On Mon, Apr 29, 2024 at 05:47:42PM +0000, John Garry wrote:
Support atomic writes by producing a single BIO with REQ_ATOMIC flag set.
We rely on the FS to guarantee extent alignment, such that an atomic write
should never straddle two or more extents. The FS should also check for
validity of an atomic write length/alignment.
Signed-off-by: John Garry <john.g.garry@xxxxxxxxxx>
---
fs/iomap/direct-io.c | 10 ++++++++++
1 file changed, 10 insertions(+)
diff --git a/fs/iomap/direct-io.c b/fs/iomap/direct-io.c
index a3ed7cfa95bc..d7bdeb675068 100644
--- a/fs/iomap/direct-io.c
+++ b/fs/iomap/direct-io.c
@@ -275,6 +275,7 @@ static inline blk_opf_t iomap_dio_bio_opflags(struct iomap_dio *dio,
static loff_t iomap_dio_bio_iter(const struct iomap_iter *iter,
struct iomap_dio *dio)
{
+ bool is_atomic = dio->iocb->ki_flags & IOCB_ATOMIC;
const struct iomap *iomap = &iter->iomap;
struct inode *inode = iter->inode;
unsigned int zeroing_size, pad;
@@ -387,6 +388,9 @@ static loff_t iomap_dio_bio_iter(const struct iomap_iter *iter,
bio->bi_iter.bi_sector = iomap_sector(iomap, pos);
bio->bi_write_hint = inode->i_write_hint;
bio->bi_ioprio = dio->iocb->ki_ioprio;
+ if (is_atomic)
+ bio->bi_opf |= REQ_ATOMIC;
REQ_ATOMIC is only valid for write IO, isn't it?
This should be added in iomap_dio_bio_opflags() after it is
determined we are doing a write operation. Regardless, it should be
added in iomap_dio_bio_opflags(), not here. That also allows us to
get rid of the is_atomic variable.

§ **MATERIAL SHOWN**
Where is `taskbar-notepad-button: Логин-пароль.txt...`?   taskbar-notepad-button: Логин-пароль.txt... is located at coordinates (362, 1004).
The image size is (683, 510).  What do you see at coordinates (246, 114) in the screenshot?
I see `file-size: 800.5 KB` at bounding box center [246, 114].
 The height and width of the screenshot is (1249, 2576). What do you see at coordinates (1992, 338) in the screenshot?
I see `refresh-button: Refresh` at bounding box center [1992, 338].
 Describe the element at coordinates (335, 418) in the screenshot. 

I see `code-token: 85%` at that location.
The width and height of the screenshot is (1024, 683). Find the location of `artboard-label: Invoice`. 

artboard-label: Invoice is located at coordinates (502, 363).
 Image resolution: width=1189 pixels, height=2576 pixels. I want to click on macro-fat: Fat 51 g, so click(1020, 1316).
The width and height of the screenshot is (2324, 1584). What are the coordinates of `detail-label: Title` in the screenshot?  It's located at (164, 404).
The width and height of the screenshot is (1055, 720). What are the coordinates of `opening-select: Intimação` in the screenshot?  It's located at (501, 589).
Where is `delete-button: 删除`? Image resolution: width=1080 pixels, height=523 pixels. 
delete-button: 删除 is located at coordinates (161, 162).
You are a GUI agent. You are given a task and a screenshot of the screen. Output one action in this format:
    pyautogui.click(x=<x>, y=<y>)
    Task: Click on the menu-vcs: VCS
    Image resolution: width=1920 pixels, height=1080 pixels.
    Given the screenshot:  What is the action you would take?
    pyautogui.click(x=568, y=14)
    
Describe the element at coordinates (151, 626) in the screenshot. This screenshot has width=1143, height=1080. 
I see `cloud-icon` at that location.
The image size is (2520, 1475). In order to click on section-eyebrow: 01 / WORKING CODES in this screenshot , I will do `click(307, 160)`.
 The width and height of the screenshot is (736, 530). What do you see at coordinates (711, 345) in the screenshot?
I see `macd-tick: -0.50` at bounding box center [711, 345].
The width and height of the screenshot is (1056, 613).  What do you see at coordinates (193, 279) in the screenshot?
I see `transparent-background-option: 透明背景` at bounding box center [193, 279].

§ **EXERCISES**
1 > Please output the records from their start through the line containing "center [1992, 338].", both ends included, as a JSON list of strings with one string per line and blank lines omitted.
2 > Continue the review of the atomic write patch from where it stops.

§ **EXPECTED RESULTS**
1 >
[
  "Where is `taskbar-notepad-button: Логин-пароль.txt...`?   taskbar-notepad-button: Логин-пароль.txt... is located at coordinates (362, 1004).",
  "The image size is (683, 510).  What do you see at coordinates (246, 114) in the screenshot?",
  "I see `file-size: 800.5 KB` at bounding box center [246, 114].",
  " The height and width of the screenshot is (1249, 2576). What do you see at coordinates (1992, 338) in the screenshot?",
  "I see `refresh-button: Refresh` at bounding box center [1992, 338]."
]

2 >
+
bio->bi_private = dio;
bio->bi_end_io = iomap_dio_bio_end_io;
@@ -403,6 +407,12 @@ static loff_t iomap_dio_bio_iter(const struct iomap_iter *iter,
}
n = bio->bi_iter.bi_size;
+ if (is_atomic && n != orig_count) {
+ /* This bio should have covered the complete length */
+ ret = -EINVAL;
+ bio_put(bio);
+ goto out;
+ }
What happens now if we've done zeroing IO before this? I suspect we
might expose stale data if the partial block zeroing converts the
unwritten extent in full...
if (dio->flags & IOMAP_DIO_WRITE) {
task_io_account_write(n);
} else {
Ignoring the error handling issues, this code might be better as:
if (dio->flags & IOMAP_DIO_WRITE) {
if ((opflags & REQ_ATOMIC) && n != orig_count) {
/* atomic writes are all or nothing */
ret = -EIO
bio_put(bio);
goto out;
}
}
so that we are not putting atomic write error checks in the read IO
submission path.